Friday, May 15, 2009

Back on a Burma Binge

Today about half of the ISDSI students took advantage of an opportunity to spend the day with some Burmese youth activists. We spent the morning sharing information about our studies and travels, and then in the afternoon each of the farang was assigned to two or three Burmese students to discuss issues in their country and learn about their lives. The students ranged in age from 15 to 25. They are in Thailand without papers, living for one year in a compound that they can leave just once a month on a scheduled group outing... all this to be trained as activists and sent back across the border.

It was strange to meet with people my own age who are learning many of the same things I am learning (they just finished a section on dams and river ecology) and have the same dreams of changing the world, but as Pi Carrie said, where "we have a window, they have a wall." These students are going back to a country where protests, petitions, and other forms of political engagement do not work because they live in a military dictatorship, not a democracy. This sad truth became clear as soon as we began talking about the political struggle of the Karen and the tactics they have used to protect their way of life... it was apparent that everything we said was irrelevant to them. I tried to explain the concept of a petition to a couple of students and they seemed incredulous that such a thing as a list of signatures could bring about change.

Our trip to visit with these students was well-timed as we were able to ask them about the recent situation with Aung San Suu Kyi. The students think that the situation is awfully strange and probably a conspiracy to keep her out of power by locking her away in time for the upcoming "elections." A demoralizing blow for these pro-democracy youth, for sure.

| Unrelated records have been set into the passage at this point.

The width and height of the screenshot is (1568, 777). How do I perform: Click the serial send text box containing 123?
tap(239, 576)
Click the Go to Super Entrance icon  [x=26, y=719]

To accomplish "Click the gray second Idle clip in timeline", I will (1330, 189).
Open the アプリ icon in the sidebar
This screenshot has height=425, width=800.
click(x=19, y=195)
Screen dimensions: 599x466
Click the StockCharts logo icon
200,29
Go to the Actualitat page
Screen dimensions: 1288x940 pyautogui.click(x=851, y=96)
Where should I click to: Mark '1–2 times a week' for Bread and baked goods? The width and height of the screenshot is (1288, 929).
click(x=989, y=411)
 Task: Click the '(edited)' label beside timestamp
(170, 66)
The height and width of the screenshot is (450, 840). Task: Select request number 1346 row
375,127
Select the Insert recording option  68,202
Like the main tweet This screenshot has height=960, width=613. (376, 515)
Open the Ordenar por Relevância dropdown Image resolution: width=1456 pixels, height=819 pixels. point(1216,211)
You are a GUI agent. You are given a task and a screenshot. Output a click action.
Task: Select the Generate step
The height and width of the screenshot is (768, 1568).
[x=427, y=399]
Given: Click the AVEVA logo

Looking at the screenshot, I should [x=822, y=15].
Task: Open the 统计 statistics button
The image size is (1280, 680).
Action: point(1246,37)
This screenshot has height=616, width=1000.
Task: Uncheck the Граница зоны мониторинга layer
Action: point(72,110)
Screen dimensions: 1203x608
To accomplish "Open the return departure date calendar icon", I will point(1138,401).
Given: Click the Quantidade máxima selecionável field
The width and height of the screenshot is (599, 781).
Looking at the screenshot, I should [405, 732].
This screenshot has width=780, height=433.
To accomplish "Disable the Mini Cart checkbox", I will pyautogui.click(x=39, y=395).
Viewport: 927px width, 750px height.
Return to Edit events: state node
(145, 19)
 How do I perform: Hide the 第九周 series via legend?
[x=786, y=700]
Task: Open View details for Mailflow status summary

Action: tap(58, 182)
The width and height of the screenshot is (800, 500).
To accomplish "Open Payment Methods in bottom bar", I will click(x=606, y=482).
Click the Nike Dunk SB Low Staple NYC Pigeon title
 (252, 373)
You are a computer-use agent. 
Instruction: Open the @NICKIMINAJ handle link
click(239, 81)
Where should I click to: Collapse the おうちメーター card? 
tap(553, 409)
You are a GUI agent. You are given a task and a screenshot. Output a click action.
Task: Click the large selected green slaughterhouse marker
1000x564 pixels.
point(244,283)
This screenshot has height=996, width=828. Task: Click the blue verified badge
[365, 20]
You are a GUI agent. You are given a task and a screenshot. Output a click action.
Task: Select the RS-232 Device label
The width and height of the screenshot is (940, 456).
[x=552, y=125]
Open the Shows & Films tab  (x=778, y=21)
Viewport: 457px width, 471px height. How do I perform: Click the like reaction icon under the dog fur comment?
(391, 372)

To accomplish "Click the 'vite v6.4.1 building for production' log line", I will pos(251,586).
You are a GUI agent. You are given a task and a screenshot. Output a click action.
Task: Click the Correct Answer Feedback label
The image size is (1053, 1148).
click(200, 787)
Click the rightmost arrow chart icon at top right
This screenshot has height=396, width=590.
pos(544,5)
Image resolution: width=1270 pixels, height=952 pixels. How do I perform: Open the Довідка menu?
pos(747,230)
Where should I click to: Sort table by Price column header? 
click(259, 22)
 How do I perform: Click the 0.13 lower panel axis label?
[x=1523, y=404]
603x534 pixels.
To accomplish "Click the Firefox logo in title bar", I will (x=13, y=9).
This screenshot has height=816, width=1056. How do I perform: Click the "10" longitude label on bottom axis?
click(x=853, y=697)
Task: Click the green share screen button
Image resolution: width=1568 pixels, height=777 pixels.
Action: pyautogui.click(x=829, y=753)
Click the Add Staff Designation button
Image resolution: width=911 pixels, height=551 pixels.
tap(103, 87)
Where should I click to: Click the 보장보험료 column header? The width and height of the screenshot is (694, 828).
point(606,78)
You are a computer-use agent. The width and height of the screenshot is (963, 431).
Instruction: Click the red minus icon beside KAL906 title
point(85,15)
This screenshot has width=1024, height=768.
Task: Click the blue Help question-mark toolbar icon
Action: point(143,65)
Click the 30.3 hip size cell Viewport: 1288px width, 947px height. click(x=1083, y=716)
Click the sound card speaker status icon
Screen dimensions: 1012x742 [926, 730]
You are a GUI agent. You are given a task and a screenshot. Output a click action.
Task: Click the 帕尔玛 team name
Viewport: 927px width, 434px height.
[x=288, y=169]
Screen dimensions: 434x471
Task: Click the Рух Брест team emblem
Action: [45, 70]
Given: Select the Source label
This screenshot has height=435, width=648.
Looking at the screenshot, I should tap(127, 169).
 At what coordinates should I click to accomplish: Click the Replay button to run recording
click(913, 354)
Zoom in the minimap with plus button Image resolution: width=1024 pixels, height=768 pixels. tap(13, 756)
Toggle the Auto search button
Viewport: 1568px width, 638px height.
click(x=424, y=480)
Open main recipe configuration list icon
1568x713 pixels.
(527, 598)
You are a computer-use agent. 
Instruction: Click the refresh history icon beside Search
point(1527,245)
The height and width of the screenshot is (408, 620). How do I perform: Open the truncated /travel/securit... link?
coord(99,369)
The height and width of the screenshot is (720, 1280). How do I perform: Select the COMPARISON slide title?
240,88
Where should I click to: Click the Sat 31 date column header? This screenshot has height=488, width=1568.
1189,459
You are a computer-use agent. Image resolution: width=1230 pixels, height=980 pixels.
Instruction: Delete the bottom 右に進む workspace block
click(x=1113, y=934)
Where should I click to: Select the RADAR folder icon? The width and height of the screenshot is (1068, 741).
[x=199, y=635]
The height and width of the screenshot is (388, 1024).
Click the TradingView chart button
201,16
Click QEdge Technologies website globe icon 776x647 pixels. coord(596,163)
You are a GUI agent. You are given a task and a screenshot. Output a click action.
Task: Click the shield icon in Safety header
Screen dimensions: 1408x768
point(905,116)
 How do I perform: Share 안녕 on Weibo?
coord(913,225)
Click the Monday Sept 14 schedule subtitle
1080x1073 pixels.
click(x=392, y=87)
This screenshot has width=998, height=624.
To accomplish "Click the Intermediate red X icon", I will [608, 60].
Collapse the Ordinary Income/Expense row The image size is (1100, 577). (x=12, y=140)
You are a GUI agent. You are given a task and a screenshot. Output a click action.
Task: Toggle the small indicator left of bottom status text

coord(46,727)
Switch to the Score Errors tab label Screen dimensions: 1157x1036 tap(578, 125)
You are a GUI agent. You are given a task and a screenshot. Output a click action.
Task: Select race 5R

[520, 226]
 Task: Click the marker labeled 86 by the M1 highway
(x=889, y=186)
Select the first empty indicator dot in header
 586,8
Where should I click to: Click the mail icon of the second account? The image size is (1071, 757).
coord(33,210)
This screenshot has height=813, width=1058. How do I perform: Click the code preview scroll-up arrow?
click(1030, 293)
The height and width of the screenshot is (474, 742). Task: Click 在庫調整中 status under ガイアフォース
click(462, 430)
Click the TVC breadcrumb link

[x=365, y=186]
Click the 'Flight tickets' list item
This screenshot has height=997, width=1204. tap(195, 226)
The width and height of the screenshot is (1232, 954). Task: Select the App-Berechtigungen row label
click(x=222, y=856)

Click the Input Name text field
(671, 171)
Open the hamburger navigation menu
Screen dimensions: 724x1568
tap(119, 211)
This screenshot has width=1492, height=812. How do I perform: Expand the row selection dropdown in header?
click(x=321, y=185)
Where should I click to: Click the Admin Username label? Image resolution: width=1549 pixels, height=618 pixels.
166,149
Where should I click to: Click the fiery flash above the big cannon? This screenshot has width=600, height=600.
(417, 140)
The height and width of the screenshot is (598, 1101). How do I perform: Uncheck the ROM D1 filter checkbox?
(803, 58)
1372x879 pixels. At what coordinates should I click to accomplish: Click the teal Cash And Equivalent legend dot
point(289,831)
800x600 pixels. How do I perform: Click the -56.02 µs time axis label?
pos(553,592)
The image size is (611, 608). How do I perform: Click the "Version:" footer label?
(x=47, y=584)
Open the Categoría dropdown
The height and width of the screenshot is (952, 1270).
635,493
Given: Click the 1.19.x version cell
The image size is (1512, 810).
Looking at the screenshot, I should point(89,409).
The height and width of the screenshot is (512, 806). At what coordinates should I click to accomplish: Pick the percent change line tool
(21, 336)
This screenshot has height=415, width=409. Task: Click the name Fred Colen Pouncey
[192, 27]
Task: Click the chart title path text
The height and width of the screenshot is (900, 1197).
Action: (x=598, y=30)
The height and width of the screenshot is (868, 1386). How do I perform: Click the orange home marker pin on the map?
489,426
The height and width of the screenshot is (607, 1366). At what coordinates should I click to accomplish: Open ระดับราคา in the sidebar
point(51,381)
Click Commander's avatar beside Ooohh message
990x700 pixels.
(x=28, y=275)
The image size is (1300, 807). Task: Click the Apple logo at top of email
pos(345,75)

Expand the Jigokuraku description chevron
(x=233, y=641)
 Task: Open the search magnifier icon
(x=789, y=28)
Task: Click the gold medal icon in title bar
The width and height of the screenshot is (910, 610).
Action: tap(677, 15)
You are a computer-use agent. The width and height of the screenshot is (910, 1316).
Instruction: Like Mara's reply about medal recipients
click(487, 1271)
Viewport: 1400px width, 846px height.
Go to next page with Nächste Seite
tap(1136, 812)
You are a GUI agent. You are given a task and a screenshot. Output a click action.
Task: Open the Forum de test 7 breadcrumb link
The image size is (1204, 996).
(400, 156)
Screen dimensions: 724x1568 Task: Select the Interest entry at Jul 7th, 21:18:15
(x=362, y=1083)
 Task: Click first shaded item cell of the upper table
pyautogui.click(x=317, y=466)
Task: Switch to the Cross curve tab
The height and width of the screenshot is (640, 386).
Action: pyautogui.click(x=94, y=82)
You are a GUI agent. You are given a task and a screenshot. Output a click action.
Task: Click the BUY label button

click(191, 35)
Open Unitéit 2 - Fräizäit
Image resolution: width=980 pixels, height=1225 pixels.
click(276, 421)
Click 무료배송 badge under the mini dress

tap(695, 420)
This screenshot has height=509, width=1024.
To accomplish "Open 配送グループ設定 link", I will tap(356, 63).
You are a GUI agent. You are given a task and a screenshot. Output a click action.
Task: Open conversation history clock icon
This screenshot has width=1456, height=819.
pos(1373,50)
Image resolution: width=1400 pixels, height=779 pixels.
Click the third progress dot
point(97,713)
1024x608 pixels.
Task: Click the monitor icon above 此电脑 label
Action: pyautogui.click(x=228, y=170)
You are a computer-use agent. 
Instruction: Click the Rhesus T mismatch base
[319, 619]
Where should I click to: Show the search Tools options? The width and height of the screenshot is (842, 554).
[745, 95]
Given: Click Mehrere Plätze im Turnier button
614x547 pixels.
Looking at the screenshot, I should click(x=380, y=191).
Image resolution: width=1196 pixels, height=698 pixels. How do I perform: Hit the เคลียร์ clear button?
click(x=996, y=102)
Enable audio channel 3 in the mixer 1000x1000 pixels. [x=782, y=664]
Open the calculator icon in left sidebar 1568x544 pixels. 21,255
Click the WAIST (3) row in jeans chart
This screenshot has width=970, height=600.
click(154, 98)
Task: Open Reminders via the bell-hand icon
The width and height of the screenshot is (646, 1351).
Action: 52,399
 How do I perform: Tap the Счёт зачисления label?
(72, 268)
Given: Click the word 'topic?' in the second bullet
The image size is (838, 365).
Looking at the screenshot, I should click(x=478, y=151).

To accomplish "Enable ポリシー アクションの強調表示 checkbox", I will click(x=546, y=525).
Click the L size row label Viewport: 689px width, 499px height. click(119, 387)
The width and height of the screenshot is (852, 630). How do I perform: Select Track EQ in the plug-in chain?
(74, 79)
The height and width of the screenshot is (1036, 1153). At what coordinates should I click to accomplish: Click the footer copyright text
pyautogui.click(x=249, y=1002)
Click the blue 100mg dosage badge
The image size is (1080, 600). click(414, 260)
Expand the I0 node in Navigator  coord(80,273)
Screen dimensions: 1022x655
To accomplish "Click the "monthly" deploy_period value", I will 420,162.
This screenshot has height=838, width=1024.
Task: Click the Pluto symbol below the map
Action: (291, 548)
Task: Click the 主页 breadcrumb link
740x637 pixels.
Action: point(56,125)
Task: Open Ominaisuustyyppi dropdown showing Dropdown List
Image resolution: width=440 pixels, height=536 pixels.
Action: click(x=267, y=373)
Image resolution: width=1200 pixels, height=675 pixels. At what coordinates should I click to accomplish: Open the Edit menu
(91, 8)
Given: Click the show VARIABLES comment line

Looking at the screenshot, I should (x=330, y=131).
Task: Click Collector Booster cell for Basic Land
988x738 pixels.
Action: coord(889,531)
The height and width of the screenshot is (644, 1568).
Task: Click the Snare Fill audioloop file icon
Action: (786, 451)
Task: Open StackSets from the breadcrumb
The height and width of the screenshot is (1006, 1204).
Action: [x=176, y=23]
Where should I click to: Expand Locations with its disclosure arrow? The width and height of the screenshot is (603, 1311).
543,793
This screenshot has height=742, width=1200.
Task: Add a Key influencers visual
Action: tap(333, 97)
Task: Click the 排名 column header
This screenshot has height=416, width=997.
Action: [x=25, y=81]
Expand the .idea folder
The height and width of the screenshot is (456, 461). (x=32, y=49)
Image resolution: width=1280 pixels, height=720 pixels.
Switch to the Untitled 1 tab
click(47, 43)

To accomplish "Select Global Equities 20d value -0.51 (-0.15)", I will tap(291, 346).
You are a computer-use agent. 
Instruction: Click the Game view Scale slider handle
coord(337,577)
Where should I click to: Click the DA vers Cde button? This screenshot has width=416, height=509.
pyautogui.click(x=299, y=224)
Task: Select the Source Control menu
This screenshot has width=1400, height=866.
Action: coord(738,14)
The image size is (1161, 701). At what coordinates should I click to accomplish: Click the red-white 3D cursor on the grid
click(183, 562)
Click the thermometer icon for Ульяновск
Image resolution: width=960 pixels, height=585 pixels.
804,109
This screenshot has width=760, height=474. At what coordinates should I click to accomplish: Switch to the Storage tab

Here are a few of the things the students described as problems in Burma, or issues they have faced directly in their lives:
  • Two of the students I talked with spent large chunks of their childhood living with grandparents because their parents were forced into slave labor on railroads and other construction projects. Forced labor is apparently a common practice by the military in Burma.
  • There are military checkpoints between nearly every village in the Shan state where soldiers demand money in order to pass through, so traveling is difficult for those without money.
  • One girl described how she left public health work in Burma because she was required to give AIDS patients lethal injections if they came into the clinic.
  • As i described in another post, the Burma Army routinely burns down villages in the mountains of Shan state in order to cripple the armed insurgency there. Farmers in the mountains are known for harboring and supporting the rebels. Often, bombs are planted in upland rice fields so villagers cannot harvest their crops. Many villagers become internally displaced people, or cross into Thailand to populate the UN-run refugee camps or work illegally.
  • When students leave Burma for their year in Thailand, they often must sever communication with their families completely for that time. Their families do not have internet or phones, and mail is not a possibility.
How are these students still so seemingly happy and well-adjusted? They are full of life and warmth... it is so inspiring.